Een Oostenrijkse arts, Karl Landsteiner, ontdekte voor het eerst de vier basale menselijke bloedgroepen - A, B, AB en O - in 1900. Sindsdien hebben wetenschappers er veel meer over geleerd, waaronder het feit dat bloedgroepen ingewikkeld zijn en onderzoekers nog steeds weet niet waarom ze zijn geëvolueerd. Maar één ding weten artsen zeker dat ze een belangrijke rol spelen bij bloedtransfusies. Krijg het verkeerde type bloed en je kunt sterven omdat de antilichamen die specifiek zijn voor je bloed de rode bloedcellen van de buitenlandse donor aanvallen. Alleen type O-bloed, dat geen antigenen draagt om die aanval te veroorzaken, is veilig voor iedereen. Wat bloed van type O kost. Degenen die zogenaamde "universele donoren" worden, worden vaak bijzonder aangemoedigd om te doneren, omdat hun bloed zo waardevol is.

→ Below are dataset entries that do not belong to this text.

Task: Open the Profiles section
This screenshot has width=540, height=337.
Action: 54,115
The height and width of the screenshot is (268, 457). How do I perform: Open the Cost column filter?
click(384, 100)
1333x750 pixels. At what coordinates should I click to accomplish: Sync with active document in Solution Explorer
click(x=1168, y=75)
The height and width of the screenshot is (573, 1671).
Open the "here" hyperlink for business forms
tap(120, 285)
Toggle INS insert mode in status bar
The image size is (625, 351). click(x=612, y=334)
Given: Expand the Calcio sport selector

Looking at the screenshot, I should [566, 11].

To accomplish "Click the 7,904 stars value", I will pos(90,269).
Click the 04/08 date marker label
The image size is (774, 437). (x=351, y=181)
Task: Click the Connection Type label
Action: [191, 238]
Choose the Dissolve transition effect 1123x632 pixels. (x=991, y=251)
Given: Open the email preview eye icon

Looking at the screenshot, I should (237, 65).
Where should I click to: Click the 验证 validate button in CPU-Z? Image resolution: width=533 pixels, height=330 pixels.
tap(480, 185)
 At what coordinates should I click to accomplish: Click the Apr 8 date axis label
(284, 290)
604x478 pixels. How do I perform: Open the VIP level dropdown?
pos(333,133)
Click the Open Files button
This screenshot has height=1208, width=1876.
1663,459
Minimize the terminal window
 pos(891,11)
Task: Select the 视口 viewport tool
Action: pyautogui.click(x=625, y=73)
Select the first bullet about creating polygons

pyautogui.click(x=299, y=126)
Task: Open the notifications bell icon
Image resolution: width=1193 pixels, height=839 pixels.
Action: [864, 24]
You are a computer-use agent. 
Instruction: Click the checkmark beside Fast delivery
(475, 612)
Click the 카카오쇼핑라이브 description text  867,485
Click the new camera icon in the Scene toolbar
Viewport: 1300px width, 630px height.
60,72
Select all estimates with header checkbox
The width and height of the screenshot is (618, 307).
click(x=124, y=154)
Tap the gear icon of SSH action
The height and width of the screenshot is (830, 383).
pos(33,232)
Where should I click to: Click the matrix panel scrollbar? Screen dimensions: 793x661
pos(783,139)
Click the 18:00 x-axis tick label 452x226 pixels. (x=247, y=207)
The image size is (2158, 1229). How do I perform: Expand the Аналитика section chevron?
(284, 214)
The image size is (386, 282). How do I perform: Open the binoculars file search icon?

Maar nu hebben onderzoekers ontdekt hoe ze alle bloed op type O kunnen laten lijken. De benadering gebruikt eenvoudig een enzym om de antigenen van type A-, B- en AB-bloedcellen af te knippen. Voor Popular Science schrijft Alexandra Ossola:
Dit is niet de eerste keer dat onderzoekers bloed met minder antigenen in het laboratorium hebben geproduceerd, maar deze poging heeft beter gewerkt dan alle andere. De onderzoekers gebruikten een techniek genaamd gerichte evolutie; ze gebruikten bacteriën om het enzym te maken en brachten specifieke mutaties in het DNA van de bacterie in om het enzym nog krachtiger te maken. Na het cultiveren van de bacteriën gedurende vijf generaties werd het enzym 170 keer effectiever.
De onderzoekers publiceerden de resultaten in het Journal of the American Chemical Society . Hoewel het enzym beter werkt dan ooit eerder is gemaakt, vangt en reinigt het nog steeds niet 100 procent van de donorbloedcellen. Wetenschappers werken er nog steeds aan om het nog effectiever te maken, zodat het patiënten kan helpen.
Als ze slagen, kan het met enzym behandelde bloed de norm worden. Het vereist nog steeds menselijke donoren, in tegenstelling tot het kunstmatige bloed waar andere onderzoekers aan werken, maar het zou kunnen helpen om levensreddende bloedtransfusies gemakkelijker te krijgen.